(What is asked)
Rewrite the items starting at the one that contains "Tomcat 0362710 Mouse Glue Trap, 4/PK (96, 342)" and ending at the one that contains "Rigging / Lifting (14, 594)", replacing "Clothing" with "Apparel" and leaving everything else as it is.

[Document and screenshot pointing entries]

————————

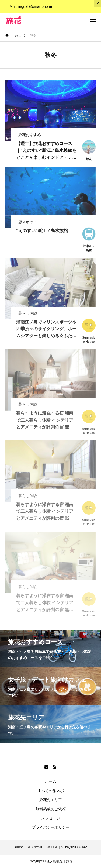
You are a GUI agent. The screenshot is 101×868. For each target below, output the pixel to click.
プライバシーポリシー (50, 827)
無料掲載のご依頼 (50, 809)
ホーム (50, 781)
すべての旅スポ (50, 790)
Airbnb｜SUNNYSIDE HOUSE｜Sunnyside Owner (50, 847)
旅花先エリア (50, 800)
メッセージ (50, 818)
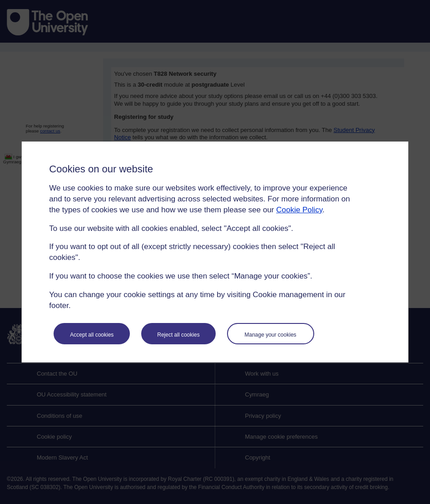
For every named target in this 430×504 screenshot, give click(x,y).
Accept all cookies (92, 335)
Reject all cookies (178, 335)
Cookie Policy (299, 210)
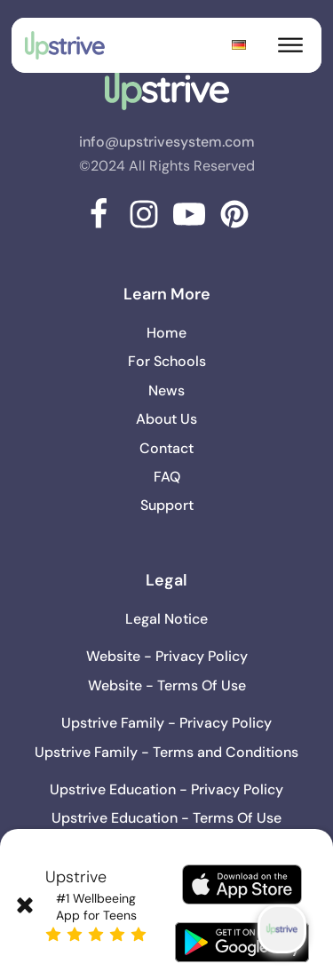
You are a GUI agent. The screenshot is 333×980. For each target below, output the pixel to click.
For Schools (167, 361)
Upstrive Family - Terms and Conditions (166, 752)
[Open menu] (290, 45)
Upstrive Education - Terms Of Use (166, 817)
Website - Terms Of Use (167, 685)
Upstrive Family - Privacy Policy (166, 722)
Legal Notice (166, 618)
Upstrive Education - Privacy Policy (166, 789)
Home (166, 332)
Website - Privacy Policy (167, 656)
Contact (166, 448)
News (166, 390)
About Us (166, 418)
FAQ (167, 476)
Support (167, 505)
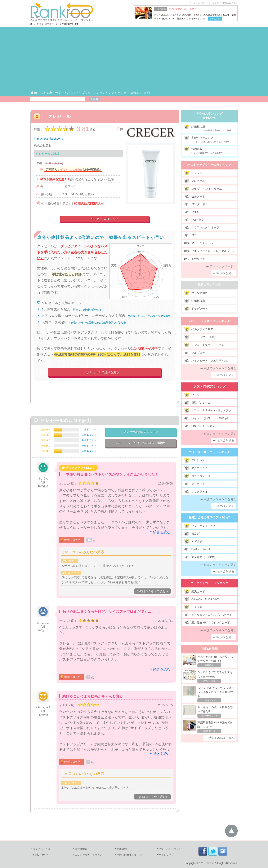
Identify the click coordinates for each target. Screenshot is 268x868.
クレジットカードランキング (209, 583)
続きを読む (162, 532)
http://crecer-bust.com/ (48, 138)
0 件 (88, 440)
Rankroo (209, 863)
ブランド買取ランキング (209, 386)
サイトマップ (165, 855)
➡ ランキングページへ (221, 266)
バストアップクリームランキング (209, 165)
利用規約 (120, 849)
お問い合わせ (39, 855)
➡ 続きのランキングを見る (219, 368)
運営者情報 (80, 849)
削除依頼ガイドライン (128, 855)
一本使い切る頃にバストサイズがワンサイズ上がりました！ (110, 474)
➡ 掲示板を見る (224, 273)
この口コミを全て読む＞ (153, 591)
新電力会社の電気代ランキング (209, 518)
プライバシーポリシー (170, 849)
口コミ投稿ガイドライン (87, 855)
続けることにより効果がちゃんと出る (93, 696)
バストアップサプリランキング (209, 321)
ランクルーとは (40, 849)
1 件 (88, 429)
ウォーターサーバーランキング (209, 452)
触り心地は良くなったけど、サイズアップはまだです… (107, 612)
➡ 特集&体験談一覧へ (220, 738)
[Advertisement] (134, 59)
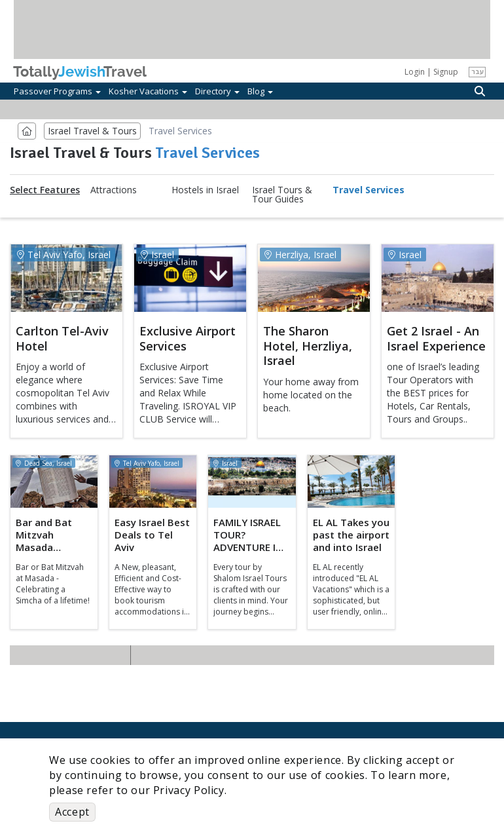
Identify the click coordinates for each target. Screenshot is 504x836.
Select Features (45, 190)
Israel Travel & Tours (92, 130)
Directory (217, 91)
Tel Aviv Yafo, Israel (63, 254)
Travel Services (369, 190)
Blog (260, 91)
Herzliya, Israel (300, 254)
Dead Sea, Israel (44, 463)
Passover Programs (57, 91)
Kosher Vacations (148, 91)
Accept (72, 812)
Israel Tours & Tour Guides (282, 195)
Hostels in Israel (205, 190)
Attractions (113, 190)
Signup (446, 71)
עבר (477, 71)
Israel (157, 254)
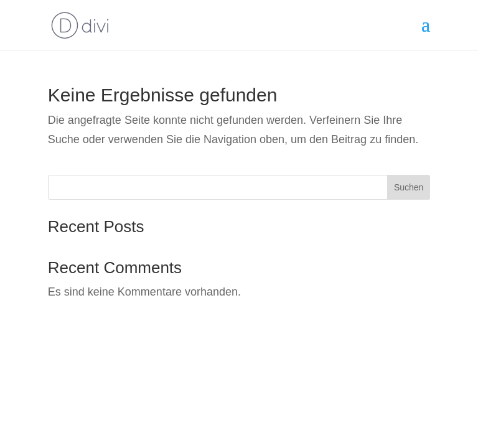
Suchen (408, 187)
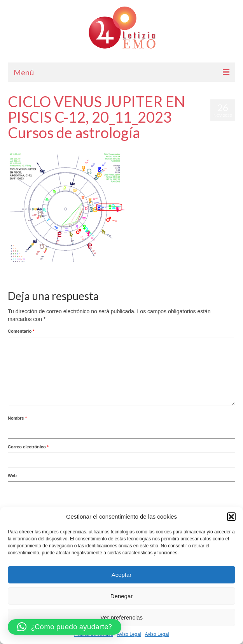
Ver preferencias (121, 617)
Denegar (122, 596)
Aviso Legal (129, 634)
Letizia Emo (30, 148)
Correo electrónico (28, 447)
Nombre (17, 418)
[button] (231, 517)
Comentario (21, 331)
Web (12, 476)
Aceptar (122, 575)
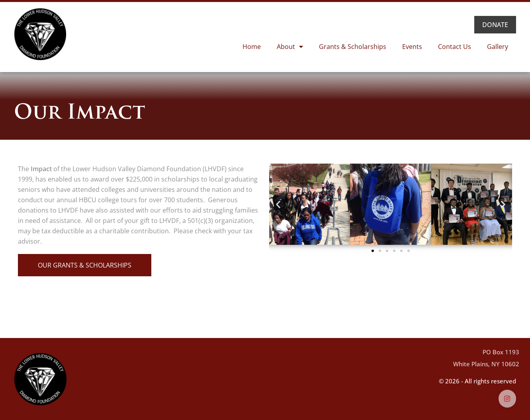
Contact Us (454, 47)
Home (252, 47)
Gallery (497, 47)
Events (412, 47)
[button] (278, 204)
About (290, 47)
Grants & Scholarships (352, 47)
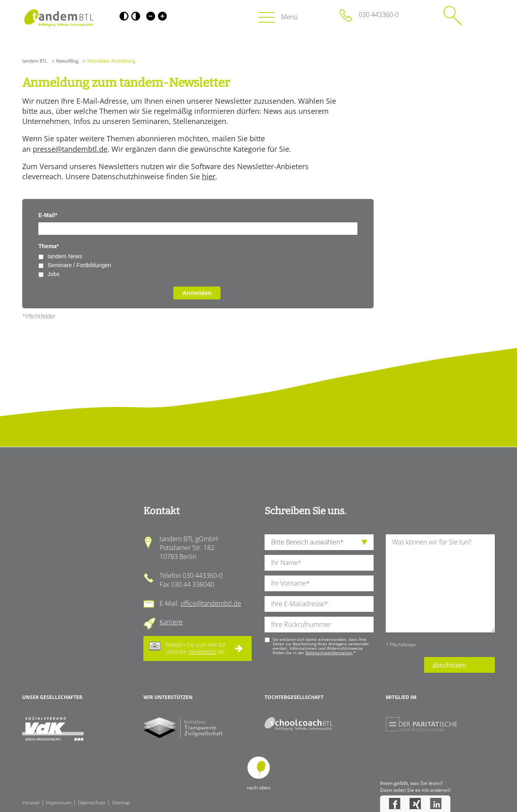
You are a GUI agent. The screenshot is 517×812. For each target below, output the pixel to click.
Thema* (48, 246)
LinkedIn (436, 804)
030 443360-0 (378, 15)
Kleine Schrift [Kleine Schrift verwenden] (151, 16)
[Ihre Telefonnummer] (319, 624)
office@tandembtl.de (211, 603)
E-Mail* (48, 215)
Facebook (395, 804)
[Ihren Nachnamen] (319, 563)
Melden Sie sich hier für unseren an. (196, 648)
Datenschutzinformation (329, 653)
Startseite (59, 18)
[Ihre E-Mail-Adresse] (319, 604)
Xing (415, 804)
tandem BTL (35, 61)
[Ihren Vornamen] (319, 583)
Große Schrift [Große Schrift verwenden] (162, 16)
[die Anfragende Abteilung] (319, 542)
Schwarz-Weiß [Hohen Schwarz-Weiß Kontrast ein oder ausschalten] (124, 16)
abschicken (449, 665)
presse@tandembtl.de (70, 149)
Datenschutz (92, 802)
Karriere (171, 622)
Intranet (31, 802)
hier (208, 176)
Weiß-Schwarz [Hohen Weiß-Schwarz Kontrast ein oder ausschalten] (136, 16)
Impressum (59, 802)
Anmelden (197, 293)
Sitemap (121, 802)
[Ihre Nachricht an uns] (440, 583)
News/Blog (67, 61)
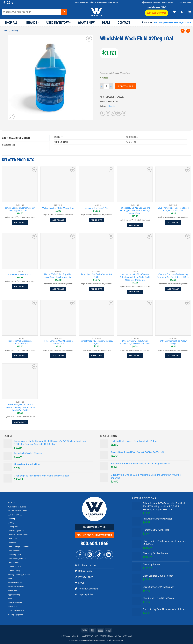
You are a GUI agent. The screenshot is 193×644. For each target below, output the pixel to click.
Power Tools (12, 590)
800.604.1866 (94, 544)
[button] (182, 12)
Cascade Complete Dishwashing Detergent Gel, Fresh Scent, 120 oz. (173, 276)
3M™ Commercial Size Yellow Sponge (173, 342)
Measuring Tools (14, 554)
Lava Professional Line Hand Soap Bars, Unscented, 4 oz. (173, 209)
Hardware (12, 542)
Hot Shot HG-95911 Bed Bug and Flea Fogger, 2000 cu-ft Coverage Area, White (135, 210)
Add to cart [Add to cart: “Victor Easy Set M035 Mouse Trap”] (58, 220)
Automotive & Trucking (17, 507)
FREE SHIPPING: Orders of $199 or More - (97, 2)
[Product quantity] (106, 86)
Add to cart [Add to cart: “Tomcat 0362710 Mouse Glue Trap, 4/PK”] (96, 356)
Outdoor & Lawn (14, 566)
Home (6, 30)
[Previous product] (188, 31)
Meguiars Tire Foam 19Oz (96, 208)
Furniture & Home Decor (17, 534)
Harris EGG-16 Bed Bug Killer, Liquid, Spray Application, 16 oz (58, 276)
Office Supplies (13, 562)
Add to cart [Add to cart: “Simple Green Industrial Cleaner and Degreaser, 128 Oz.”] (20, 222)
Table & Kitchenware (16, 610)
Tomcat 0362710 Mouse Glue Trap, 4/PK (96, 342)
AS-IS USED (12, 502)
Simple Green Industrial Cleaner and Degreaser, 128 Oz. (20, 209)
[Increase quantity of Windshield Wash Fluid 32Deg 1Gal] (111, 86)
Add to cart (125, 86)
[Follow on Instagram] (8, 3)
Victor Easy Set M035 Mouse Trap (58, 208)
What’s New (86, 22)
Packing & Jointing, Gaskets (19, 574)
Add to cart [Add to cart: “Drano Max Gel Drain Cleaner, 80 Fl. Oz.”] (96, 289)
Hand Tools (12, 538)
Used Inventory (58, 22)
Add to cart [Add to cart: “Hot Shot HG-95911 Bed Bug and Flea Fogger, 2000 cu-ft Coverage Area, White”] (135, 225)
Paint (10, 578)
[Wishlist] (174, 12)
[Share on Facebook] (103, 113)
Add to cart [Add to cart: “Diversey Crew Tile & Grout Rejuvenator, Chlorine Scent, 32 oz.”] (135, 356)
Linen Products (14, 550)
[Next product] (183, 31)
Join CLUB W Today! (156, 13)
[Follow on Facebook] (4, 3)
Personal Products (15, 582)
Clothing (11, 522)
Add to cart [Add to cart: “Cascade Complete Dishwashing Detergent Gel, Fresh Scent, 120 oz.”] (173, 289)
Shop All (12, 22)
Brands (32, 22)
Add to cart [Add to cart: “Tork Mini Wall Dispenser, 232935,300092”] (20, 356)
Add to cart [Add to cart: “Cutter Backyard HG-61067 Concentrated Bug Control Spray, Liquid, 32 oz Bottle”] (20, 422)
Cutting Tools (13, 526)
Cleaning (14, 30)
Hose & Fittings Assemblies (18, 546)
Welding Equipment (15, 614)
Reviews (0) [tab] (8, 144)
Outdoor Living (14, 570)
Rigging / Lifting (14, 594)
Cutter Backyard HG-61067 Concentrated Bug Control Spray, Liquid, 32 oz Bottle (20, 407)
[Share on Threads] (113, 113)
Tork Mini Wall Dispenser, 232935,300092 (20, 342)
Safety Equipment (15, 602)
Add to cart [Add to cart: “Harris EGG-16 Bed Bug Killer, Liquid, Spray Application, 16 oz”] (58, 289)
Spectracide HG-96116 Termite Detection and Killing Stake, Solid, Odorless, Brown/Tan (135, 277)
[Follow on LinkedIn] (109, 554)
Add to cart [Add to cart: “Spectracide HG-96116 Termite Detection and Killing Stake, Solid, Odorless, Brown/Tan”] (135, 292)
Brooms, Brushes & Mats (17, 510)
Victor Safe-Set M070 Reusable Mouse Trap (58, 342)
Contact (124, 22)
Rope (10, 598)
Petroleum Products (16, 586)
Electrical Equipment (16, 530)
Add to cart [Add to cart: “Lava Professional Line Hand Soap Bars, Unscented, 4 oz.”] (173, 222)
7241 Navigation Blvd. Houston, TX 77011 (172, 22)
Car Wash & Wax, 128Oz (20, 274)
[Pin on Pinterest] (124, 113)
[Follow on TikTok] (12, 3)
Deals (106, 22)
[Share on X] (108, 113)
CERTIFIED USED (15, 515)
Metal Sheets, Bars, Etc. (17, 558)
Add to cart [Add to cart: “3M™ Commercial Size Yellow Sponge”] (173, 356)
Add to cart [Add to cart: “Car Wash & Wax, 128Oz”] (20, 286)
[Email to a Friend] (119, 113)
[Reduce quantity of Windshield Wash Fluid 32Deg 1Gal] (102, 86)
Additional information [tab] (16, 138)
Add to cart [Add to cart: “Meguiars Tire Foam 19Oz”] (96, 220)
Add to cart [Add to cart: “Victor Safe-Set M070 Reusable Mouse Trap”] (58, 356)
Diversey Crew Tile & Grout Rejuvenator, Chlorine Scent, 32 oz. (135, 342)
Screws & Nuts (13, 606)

————————

(Expected answer)
Tomcat 0362710 Mouse Glue Trap, 4/PK (96, 342)
AS-IS USED (12, 502)
Simple Green Industrial Cleaner and Degreaser, 128 Oz. (20, 209)
[Increase quantity of Windshield Wash Fluid 32Deg 1Gal] (111, 86)
Add to cart (125, 86)
[Follow on Instagram] (8, 3)
Victor Easy Set M035 Mouse Trap (58, 208)
What’s New (86, 22)
Packing & Jointing, Gaskets (19, 574)
Add to cart [Add to cart: “Drano Max Gel Drain Cleaner, 80 Fl. Oz.”] (96, 289)
Hand Tools (12, 538)
Used Inventory (58, 22)
Add to cart [Add to cart: “Hot Shot HG-95911 Bed Bug and Flea Fogger, 2000 cu-ft Coverage Area, White”] (135, 225)
Paint (10, 578)
[Wishlist] (174, 12)
[Share on Facebook] (103, 113)
Add to cart [Add to cart: “Diversey Crew Tile & Grout Rejuvenator, Chlorine Scent, 32 oz.”] (135, 356)
Linen Products (14, 550)
[Next product] (183, 31)
Join CLUB W Today! (156, 13)
[Follow on Facebook] (4, 3)
Personal Products (15, 582)
Apparel (11, 522)
Add to cart [Add to cart: “Cascade Complete Dishwashing Detergent Gel, Fresh Scent, 120 oz.”] (173, 289)
Shop All (12, 22)
Brands (32, 22)
Add to cart [Add to cart: “Tork Mini Wall Dispenser, 232935,300092”] (20, 356)
Add to cart [Add to cart: “Cutter Backyard HG-61067 Concentrated Bug Control Spray, Liquid, 32 oz Bottle”] (20, 422)
Cutting Tools (13, 526)
Cleaning (14, 30)
Hose & Fittings Assemblies (18, 546)
Welding Equipment (15, 614)
Reviews (0) [tab] (8, 144)
Outdoor Living (14, 570)
Rigging / Lifting (14, 594)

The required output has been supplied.